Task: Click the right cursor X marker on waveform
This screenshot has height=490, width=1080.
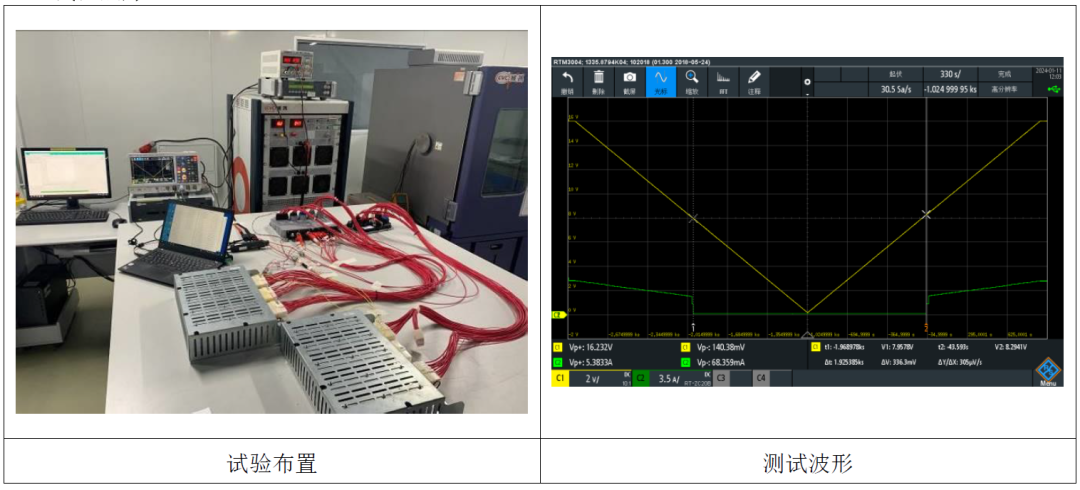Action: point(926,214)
---
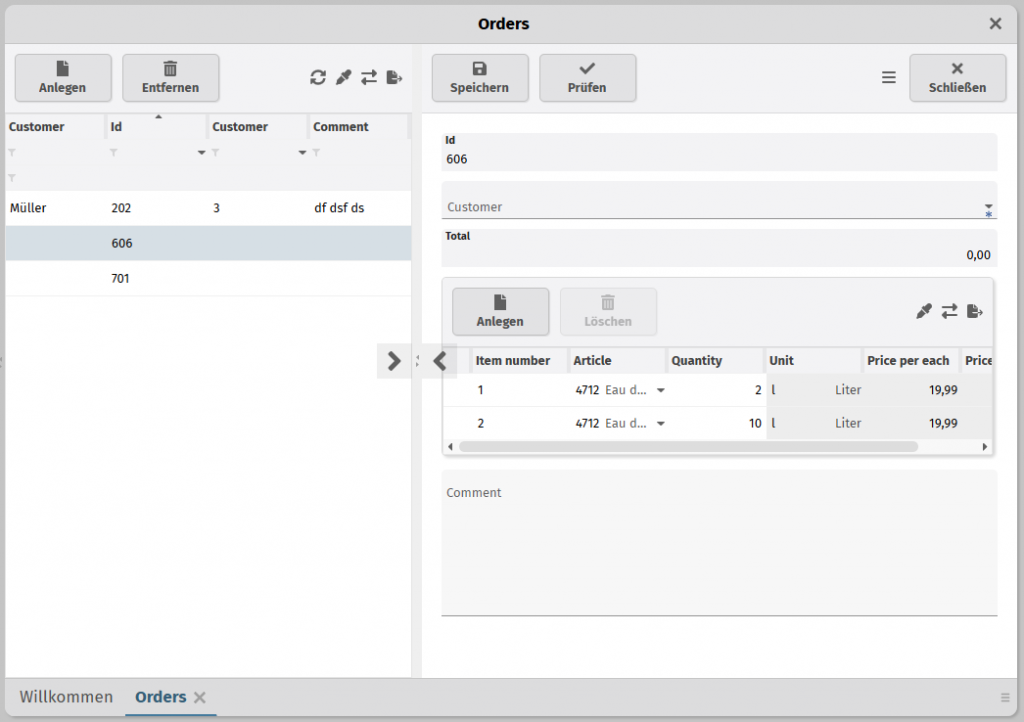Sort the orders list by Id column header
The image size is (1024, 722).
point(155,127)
---
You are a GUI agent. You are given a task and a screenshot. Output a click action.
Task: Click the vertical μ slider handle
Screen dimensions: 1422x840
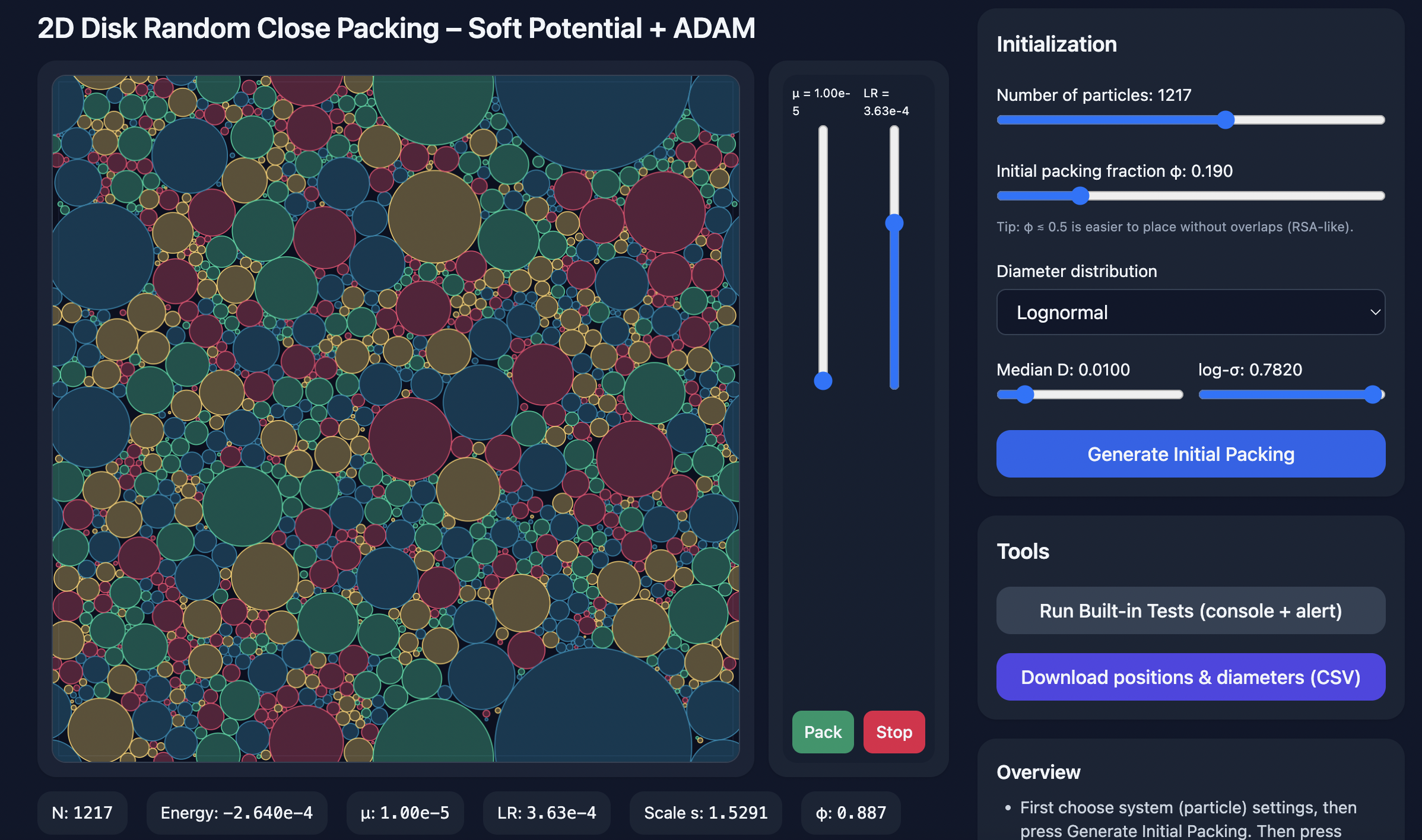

▶ **The task**
The required output is the stretch of entries above from the line containing "Task: Click the vertical μ slider handle" through the line containing "Screen dimensions: 1422x840", reproduced exactly.

▶ **Exercise result**
Task: Click the vertical μ slider handle
Screen dimensions: 1422x840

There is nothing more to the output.